El Real Zaragoza sufrió un subidón de juego y ambición en el Nuevo Arcángel. Dudó cuando una indecisión entre Grippo y Verdasca y la mano de Jona castigaron con el empate su mejor propuesta, su fútbol atrevido y vertical en la inteligencia de Febas y la fiereza de Toquero, pero supo recomponerse sobre la figura de un delantero enorme. Se esperaba que Borja Iglesias explotara de un momento a otro. En su travesía hasta el partido contra el Córdoba había hermanado a tirios y troyanos, todos de acuerdo en que bajo esa coraza de gladiador fluía un pozo de petróleo. Resulta que además de oro negro, había una mina de diamantes. Sus dos goles para sellar la primera victoria de la temporada superan la dimensión de la categoría en la que actúa.
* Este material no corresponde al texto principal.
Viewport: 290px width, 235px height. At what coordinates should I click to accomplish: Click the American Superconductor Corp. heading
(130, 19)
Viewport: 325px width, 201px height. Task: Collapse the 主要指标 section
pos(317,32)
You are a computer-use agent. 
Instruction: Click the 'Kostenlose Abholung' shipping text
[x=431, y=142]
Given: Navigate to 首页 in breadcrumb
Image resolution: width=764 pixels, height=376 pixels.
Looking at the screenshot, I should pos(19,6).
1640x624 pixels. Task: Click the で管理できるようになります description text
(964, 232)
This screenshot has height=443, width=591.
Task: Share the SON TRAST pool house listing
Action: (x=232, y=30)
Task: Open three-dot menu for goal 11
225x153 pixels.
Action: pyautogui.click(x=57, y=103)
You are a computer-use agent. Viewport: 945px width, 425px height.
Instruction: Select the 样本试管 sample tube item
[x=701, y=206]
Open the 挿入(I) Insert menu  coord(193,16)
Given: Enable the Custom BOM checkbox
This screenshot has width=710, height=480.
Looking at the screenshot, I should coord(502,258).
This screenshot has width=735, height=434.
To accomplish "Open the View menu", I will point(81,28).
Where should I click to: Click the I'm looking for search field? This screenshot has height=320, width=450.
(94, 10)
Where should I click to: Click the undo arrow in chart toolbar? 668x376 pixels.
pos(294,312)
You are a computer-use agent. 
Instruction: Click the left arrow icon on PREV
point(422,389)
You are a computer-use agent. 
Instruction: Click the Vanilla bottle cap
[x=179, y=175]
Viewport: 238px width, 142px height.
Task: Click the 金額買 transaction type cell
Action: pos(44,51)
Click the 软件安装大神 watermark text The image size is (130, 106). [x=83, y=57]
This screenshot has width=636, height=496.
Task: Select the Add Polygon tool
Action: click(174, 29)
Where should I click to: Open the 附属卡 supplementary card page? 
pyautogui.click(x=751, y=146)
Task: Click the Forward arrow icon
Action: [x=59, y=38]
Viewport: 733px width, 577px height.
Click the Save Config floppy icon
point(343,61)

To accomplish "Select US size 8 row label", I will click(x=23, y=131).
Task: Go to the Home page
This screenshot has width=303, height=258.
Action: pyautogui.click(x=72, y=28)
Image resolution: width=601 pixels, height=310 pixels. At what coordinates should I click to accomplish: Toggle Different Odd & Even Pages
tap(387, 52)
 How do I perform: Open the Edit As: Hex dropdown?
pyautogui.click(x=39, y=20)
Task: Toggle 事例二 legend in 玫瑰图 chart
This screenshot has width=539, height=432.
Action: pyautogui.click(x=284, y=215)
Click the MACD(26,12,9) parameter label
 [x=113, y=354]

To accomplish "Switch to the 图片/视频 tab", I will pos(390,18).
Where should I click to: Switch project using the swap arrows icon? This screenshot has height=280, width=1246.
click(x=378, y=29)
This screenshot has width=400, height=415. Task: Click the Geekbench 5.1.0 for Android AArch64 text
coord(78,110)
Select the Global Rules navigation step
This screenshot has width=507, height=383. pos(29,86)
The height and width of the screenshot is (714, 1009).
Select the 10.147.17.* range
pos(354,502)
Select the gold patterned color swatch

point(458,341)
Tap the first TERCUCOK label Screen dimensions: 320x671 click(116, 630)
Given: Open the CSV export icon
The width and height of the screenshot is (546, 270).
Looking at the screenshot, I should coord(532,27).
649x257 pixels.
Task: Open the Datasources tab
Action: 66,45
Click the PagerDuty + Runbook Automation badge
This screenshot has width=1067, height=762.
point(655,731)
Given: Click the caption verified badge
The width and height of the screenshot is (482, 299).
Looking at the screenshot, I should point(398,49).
De haberlos marcado antes del cierre del mercado, jeques y armadores rusos habrían asaltado las oficinas del club con varios sacos llenos de dólares aunque sea propiedad intelectual del Celta.

Sus tantos y su partido son para desencajar de asombro la mandíbula del aficionado zaragocista. Iglesias tendrá mejores y peores tardes, pero ha reavivado la memoria histórica de un equipo reconocido y admirado entre otras cosas por su fructífera cosecha de poderosos atacantes. Su catálogo de recursos es amplio y su pelea con los defensas, un espectáculo para contemplar aparte. El Granada lo tumbó con un penalti que él mismo marcó y al Córdoba se lo llevó literalmente por delante. De espaldas, hunde las botas en la hierba para recibir el balón y se hace columna jónica. No paran de sacudir a la mole, que escapa de los taladores con zapatillas de ballet y dirigiéndose siempre a oriente. Sabe asociarse entre puños de hierro y sierras mecánicas... Además dejarle un metro para armar la pierna, como se observó anoche, resulta una pésima decisión. El Real Zaragoza de defensa timorata que suplica porque Mikel González debute cuanto antes, tiene un látigo arriba, un futbolista capaz de ganar un encuentro con o sin una ayuda que jamás renuncia a ofrecerla.

Con esos goles de élite no sólo confirmó las expectativas que se habían depositado en él, sino que disparó la magnitud de su influencia presente y futura. En el primero apretó el gatillo mientras sus marcadores se matriculaban en la escuela de tiro; en el segundo, embocó la bola de un golpe seco, con tal ira y precisión que salió del estadio con la chaqueta verde de Augusta. Fue su noche más profesional y premiada. Un diamante flotando en oro negro. Menudo tesoro para tirios y troyanos.